Der faire Wert der Siltronic-Aktie liegt bei 91,44 €. Aktuell steht der Kurs bei 81,65 € und damit rund 11% unterhalb des fairen Werts. Damit ist die Aktie als fair bewertet anzusehen und somit kein richtiges Schnäppchen mehr.
Fazit
Als einer der führenden Hersteller von Siliziumwafern ist Siltronic gut positioniert, um von den zunehmenden Anwendungen von Halbleitern in einer vernetzten und technologiegetriebenen Welt, z.B. in den Bereichen Künstliche Intelligenz, generelle Digitalisierung und Elektromobilität zu profitieren.

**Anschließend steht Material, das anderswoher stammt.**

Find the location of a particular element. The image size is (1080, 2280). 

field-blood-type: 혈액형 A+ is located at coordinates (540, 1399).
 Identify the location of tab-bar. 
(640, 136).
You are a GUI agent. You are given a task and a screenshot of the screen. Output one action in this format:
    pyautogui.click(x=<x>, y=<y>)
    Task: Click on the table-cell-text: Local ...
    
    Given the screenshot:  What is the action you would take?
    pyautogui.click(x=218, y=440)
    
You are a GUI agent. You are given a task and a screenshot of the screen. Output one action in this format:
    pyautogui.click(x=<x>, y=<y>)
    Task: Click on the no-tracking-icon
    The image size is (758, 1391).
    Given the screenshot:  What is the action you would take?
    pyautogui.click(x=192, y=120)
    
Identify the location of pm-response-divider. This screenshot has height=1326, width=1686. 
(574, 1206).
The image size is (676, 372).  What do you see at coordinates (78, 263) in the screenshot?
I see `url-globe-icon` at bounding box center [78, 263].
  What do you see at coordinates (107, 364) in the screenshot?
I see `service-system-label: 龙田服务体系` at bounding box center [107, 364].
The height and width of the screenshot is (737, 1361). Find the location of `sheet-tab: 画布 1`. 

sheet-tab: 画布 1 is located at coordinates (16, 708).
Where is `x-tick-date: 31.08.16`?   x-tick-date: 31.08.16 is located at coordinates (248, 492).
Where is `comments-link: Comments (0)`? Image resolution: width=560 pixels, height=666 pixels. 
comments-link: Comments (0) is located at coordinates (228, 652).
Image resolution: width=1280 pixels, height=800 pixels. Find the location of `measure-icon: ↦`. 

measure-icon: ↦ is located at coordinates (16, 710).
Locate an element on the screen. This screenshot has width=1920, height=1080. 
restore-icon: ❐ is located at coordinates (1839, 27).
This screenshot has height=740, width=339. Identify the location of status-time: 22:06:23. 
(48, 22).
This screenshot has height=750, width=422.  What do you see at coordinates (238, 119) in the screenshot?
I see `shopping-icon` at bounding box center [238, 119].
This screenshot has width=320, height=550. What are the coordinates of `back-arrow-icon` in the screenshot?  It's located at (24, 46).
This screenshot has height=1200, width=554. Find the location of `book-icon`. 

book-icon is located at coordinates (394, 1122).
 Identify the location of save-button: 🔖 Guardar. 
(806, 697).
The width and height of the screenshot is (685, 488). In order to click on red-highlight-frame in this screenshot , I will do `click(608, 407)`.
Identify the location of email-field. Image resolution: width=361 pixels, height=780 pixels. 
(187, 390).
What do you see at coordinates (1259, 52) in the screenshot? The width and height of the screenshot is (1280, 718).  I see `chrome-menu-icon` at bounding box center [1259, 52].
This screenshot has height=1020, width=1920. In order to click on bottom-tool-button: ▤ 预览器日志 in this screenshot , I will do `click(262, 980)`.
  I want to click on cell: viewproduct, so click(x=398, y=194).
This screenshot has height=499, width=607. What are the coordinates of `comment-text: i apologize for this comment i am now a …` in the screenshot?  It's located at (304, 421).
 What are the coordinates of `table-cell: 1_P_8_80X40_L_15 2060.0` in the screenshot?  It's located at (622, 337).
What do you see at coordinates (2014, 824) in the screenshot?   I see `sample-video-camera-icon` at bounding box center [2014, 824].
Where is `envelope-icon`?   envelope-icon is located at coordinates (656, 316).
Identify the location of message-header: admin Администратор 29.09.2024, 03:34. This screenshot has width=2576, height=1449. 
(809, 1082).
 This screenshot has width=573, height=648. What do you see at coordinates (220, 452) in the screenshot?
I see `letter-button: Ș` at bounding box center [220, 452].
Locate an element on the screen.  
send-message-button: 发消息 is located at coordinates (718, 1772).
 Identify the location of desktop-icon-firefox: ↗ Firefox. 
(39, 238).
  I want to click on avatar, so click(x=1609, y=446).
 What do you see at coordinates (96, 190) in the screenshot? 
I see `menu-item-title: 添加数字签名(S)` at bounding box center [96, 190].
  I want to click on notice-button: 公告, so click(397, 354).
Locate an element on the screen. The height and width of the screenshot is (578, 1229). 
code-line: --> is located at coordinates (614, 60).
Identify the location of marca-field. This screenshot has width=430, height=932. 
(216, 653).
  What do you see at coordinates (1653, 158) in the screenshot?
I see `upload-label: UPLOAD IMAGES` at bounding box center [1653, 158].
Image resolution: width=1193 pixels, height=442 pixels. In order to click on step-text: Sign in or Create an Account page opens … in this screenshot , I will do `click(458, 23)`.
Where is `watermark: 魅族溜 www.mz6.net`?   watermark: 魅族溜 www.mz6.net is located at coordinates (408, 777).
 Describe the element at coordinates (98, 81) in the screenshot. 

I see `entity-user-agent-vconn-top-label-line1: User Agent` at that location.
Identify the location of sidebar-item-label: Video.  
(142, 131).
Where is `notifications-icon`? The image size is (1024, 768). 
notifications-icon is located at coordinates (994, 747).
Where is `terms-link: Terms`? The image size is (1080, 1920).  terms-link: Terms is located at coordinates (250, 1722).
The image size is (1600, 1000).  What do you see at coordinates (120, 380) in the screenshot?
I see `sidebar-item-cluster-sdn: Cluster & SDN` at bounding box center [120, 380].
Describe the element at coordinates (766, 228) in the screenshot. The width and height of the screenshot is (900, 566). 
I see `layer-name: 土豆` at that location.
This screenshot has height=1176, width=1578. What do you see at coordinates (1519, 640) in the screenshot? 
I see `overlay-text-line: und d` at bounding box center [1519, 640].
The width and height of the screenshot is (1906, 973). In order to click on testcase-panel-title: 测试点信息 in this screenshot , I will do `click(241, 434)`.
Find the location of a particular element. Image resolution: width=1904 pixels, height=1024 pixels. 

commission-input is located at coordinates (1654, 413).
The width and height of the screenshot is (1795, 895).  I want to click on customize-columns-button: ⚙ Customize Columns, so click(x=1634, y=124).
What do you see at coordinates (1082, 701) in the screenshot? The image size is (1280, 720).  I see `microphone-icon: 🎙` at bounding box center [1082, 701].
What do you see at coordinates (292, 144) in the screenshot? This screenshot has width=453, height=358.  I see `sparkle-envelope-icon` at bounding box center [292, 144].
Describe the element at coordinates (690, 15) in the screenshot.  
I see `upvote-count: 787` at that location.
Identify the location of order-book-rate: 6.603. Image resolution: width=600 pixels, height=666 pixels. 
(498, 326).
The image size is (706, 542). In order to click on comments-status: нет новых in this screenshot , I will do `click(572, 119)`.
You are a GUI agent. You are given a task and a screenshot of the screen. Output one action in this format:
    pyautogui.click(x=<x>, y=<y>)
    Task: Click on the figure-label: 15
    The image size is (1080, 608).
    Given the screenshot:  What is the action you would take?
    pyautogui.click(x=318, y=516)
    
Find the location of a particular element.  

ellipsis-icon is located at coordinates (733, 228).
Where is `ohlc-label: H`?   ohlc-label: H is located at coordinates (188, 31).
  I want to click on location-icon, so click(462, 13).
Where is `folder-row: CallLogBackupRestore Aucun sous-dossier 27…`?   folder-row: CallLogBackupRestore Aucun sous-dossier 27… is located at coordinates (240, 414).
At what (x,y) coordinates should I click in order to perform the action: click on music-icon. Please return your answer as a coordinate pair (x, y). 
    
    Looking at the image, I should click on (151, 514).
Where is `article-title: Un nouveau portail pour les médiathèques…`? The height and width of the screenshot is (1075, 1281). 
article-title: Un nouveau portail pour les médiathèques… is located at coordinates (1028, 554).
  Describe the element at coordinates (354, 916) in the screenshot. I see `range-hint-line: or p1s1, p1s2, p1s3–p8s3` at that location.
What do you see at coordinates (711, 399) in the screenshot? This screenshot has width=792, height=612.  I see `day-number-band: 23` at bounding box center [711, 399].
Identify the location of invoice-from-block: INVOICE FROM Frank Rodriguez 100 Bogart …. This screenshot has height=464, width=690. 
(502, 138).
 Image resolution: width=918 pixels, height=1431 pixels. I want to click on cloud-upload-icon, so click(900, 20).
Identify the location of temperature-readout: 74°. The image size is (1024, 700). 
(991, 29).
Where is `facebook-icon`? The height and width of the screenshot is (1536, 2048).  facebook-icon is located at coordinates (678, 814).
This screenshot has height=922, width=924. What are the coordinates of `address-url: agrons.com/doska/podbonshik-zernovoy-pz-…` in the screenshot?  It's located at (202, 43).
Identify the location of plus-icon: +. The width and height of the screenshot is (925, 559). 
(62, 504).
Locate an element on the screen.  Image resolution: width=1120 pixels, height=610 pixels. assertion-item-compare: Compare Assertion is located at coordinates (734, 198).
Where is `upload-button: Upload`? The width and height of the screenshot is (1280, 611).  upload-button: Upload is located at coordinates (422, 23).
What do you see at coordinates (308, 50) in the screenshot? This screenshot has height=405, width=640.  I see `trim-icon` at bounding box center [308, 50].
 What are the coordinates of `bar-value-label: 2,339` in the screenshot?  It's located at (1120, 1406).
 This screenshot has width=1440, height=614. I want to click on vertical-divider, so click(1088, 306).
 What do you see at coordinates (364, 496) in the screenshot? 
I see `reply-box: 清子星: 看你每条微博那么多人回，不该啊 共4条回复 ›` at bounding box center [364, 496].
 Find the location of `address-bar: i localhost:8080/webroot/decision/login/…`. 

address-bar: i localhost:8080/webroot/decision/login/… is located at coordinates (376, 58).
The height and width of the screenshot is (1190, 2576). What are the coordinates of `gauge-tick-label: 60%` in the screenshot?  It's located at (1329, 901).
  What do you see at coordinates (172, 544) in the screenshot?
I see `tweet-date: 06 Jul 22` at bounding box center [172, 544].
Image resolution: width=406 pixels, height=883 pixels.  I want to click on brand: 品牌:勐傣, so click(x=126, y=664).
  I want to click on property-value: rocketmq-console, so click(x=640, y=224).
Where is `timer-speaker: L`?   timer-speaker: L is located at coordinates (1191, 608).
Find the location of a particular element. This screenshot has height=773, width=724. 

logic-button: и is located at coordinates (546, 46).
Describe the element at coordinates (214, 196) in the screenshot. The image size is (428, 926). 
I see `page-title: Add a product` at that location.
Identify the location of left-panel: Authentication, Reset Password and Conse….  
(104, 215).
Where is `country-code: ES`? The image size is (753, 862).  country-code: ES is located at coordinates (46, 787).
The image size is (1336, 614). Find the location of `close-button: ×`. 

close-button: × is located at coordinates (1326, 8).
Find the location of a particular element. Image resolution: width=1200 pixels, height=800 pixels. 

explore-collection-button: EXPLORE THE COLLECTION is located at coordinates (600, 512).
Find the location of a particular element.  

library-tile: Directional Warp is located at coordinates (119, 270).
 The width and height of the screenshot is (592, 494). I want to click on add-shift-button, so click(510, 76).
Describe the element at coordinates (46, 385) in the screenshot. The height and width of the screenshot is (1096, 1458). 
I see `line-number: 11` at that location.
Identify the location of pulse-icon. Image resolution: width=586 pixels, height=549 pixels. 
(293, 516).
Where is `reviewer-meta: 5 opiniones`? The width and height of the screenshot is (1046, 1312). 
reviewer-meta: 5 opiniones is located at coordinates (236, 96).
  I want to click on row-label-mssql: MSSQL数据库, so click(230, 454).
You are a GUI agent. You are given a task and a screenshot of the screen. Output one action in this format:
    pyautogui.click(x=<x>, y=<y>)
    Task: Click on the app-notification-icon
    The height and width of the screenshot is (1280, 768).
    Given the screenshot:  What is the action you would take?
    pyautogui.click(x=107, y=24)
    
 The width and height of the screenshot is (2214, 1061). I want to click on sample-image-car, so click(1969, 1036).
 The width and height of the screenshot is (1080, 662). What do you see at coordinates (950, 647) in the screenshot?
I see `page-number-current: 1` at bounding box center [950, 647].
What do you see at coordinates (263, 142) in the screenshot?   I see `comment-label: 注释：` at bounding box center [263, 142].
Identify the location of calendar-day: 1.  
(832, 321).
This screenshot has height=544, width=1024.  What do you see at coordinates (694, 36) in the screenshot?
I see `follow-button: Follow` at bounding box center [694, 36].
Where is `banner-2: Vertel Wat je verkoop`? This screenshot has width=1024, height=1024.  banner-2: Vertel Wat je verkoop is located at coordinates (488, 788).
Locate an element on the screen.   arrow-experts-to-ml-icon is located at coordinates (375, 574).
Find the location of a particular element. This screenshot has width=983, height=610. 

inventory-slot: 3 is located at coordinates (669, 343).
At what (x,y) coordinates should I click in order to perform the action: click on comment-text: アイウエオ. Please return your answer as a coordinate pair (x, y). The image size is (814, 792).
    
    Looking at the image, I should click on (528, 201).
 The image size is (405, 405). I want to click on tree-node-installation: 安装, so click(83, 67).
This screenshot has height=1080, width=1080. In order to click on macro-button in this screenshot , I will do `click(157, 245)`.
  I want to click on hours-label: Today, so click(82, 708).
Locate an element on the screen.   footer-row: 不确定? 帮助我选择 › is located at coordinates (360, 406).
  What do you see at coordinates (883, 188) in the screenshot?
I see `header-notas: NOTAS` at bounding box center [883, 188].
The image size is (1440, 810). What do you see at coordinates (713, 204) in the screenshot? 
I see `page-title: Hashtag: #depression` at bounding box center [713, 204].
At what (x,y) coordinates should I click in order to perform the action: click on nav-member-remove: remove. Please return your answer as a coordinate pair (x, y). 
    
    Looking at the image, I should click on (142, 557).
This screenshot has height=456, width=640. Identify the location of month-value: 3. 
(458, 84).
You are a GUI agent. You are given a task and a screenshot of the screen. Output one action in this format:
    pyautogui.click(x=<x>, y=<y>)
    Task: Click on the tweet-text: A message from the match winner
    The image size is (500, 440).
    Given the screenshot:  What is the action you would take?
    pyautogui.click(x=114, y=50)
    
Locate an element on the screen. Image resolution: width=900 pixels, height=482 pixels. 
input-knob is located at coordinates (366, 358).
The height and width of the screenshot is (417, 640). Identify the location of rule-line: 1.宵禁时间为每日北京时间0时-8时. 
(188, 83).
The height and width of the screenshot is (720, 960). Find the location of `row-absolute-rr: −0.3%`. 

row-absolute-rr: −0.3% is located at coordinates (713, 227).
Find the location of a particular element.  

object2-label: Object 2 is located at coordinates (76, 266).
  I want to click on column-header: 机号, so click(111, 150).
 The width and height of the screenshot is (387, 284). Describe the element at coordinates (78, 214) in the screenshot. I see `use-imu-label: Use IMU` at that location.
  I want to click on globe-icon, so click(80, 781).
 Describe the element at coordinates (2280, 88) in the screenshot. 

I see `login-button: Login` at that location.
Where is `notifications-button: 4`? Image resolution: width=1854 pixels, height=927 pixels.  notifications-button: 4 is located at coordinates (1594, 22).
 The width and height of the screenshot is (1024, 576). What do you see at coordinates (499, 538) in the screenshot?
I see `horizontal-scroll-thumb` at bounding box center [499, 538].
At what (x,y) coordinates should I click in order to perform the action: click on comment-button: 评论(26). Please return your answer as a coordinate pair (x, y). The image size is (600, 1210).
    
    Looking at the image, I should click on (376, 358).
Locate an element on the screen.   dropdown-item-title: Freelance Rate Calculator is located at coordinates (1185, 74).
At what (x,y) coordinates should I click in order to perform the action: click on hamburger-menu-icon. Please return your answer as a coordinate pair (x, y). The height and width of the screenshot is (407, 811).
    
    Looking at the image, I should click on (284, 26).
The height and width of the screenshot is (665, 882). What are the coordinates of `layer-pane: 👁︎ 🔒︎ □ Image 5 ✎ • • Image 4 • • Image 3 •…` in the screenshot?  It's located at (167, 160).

Durch die neue Fabrik in Singapur ist das Unternehmen gut vorbereitet, wenn sich der Wind dreht und die Branche einen neuen Aufschwung erlebt bzw. eher zu einem normalen Niveau zurückkehrt, womit nach dem Abbau der Lagerbestände der Chiphersteller zu rechnen ist. Der Ausblick des Managements ist für den restlichen Jahresverlauf verhalten. Dementsprechend sollte nicht schnell mit besseren Zahlen gerechnet werden.
Trotzdem bietet die Aktie mittelfristiges Potenzial. Sie sollte von den digitalen Megatrends profitieren können. Dieses Potenzial kommt durch die hohen Investitionen und die aktuelle Marktlage im Chipbereich noch nicht zur Geltung. Des Weiteren bin ich gespannt, wie sich das neue Management schlagen wird.
Disclaimer: Zum Zeitpunkt der Veröffentlichung, habe ich die Aktie von Siltronic im Depot.